# Running Large Language Models on FPGA Bare-Metal: Analysis of pccx NPU's KV260 Implementation

> Exploring how the pccx FPGA NPU project achieves efficient LLM inference on the AMD Kria KV260 development board, covering key technical details such as W4A8 quantization, GEMM/GEMV data path design, and KV cache scheduling.

- 板块: [Openclaw Llm](https://www.zingnex.cn/en/forum/board/openclaw-llm)
- 发布时间: 2026-05-02T04:13:45.000Z
- 最近活动: 2026-05-02T04:22:30.829Z
- 热度: 152.8
- 关键词: FPGA, LLM推理, NPU, 量化, Kria KV260, 边缘AI, SystemVerilog, GEMM, KV缓存
- 页面链接: https://www.zingnex.cn/en/forum/thread/fpga-pccx-npukv260
- Canonical: https://www.zingnex.cn/forum/thread/fpga-pccx-npukv260
- Markdown 来源: floors_fallback

---

## [Introduction] Analysis of pccx NPU's Bare-Metal LLM Execution on KV260

The pccx-FPGA-NPU-LLM-kv260 project is an open-source attempt to implement a dedicated Neural Processing Unit (NPU) via bare-metal on the AMD Kria KV260 development board, supporting efficient Large Language Model (LLM) inference. It covers key technologies such as W4A8 quantization, GEMM/GEMV data path design, and KV cache scheduling, providing a reference solution for edge AI deployment.

## Project Background and Motivation

With the popularization of LLMs, inference efficiency and hardware cost have become bottlenecks restricting deployment; traditional GPU solutions have high power consumption, high cost, and unstable supply chains. FPGAs have emerged as an important choice for edge AI inference due to their low latency, high energy efficiency, and programmability. The pccx project was born in this context to explore bare-metal NPU implementation on KV260 to support LLM inference.

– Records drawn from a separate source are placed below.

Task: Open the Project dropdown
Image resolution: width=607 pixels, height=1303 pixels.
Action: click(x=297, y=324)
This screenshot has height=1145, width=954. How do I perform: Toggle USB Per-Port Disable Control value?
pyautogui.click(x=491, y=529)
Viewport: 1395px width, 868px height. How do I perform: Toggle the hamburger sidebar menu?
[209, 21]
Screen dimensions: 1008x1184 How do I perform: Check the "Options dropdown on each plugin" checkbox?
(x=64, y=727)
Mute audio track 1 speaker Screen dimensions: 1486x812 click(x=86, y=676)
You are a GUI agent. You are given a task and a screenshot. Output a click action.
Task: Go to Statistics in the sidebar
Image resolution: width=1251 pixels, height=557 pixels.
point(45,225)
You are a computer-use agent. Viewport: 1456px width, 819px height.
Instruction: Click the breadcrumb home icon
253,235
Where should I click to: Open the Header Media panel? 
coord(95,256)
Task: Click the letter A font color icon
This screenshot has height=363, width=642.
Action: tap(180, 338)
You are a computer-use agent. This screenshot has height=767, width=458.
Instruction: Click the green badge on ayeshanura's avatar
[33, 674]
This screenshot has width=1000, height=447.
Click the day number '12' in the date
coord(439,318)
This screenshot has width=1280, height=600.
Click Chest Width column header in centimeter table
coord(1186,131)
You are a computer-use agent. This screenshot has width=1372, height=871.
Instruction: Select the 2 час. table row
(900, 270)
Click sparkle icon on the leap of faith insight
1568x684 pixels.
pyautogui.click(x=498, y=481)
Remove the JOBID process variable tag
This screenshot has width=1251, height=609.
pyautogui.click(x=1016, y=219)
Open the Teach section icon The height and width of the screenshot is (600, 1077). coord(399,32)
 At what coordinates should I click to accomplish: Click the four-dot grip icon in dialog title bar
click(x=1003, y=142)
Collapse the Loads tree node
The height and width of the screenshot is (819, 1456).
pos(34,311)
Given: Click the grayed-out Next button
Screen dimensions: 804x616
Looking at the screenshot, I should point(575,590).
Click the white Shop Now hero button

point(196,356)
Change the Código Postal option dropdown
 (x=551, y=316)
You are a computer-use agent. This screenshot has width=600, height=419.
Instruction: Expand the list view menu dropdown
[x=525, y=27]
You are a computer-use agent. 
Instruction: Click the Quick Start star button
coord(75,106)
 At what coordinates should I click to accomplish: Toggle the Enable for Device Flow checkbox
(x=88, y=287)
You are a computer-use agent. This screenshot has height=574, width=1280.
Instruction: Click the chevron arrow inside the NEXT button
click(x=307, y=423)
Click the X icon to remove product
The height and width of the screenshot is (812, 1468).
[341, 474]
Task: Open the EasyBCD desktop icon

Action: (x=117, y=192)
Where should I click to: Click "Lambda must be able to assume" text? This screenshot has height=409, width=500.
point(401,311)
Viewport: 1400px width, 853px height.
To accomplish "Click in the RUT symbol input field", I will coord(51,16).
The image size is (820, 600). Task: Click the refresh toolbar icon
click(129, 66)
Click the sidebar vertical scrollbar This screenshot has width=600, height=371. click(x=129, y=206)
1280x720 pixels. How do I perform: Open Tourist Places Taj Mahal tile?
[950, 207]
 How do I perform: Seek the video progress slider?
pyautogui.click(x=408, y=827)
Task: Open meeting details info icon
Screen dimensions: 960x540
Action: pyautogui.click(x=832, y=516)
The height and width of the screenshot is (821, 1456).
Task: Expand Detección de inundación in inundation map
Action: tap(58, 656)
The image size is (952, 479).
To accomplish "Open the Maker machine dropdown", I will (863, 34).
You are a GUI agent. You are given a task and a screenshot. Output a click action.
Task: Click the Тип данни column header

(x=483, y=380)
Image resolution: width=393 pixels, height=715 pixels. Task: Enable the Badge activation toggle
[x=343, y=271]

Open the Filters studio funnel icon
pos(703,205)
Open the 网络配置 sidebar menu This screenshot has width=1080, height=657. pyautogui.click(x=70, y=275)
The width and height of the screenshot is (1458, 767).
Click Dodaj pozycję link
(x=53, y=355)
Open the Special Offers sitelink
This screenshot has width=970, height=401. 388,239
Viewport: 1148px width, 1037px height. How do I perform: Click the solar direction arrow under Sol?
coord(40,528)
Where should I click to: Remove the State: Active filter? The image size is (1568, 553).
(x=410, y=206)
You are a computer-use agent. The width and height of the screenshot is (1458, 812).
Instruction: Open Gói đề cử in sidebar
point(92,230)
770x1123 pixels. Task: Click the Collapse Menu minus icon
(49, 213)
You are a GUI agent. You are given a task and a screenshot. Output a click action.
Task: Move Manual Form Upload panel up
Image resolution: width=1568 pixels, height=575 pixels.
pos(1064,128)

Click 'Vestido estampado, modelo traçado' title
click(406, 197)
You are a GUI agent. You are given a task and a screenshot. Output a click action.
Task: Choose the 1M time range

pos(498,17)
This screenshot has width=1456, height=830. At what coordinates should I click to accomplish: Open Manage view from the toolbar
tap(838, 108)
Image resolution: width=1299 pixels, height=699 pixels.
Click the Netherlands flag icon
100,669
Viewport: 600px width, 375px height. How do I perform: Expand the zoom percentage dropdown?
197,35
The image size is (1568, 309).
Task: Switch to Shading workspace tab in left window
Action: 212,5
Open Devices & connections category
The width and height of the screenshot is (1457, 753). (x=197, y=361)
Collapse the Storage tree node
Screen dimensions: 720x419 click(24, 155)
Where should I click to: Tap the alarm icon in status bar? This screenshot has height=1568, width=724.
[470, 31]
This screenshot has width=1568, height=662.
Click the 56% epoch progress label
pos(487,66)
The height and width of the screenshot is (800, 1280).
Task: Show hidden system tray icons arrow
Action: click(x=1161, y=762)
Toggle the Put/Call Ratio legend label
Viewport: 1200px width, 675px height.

## Overview of the Kria KV260 Hardware Platform

The KV260 is based on the Zynq UltraScale+ MPSoC architecture, integrating a quad-core ARM Cortex-A53, dual-core Cortex-R5, and a Programmable Logic (PL) section (approximately 1.3 million logic cells + abundant DSP resources). The heterogeneous architecture allows the PL to implement custom matrix operation acceleration engines, while the ARM runs lightweight scheduling software to achieve hardware-software co-optimization.

## Analysis of Core Technical Architecture

1. **W4A8 Quantization Strategy**: 4-bit weights compress the model size (reduced to 1/4~1/8), 8-bit activations ensure numerical stability, combined with dequantization/re-quantization logic; 2. **GEMM/GEMV Design**: GEMM uses systolic arrays to optimize batch multiplication in FFN layers, while GEMV is optimized for vector operations in attention mechanisms; 3. **KV Cache Scheduling**: Block management, on-chip/off-chip hierarchical storage (active cache resides in BRAM, historical data stored in DDR), and pipeline parallelism (overlap of computation and memory access).

## Implementation Details and System Integration

- **SystemVerilog RTL Design**: Modular division (computation core, memory controller, etc.), parameterized configuration (easy to port), synthesis-friendly (optimized timing and resource utilization); - **Driver Software**: Responsible for model loading (reading quantized weights from SD card/network), inference scheduling (coordinating CPU and NPU tasks), performance monitoring (latency/throughput/power consumption measurement), and supports bare-metal deployment.

## Application Prospects and Significance

- **Technical Validation**: Proves the feasibility of running modern LLMs on edge FPGAs; - **Cost Advantage**: The KV260 is affordable, providing a low-cost experimental platform for small and medium-sized enterprises/research institutions; - **Customization Potential**: Open-source RTL allows deep customization (specific models/quantization strategies); - **Energy Efficiency Benchmark**: FPGAs have better energy efficiency than general-purpose GPUs, suitable for battery-powered/heat-constrained scenarios.

## Conclusion

The pccx project represents the open-source hardware community's exploration in the field of AI acceleration, providing full-stack engineering practices from algorithm quantization to hardware architecture, RTL design to software drivers, making it a high-quality resource for learning AI chip design. With the development of LLM lightweighting, such open-source solutions are expected to play an important role in IoT, industrial intelligence, edge computing, and other fields.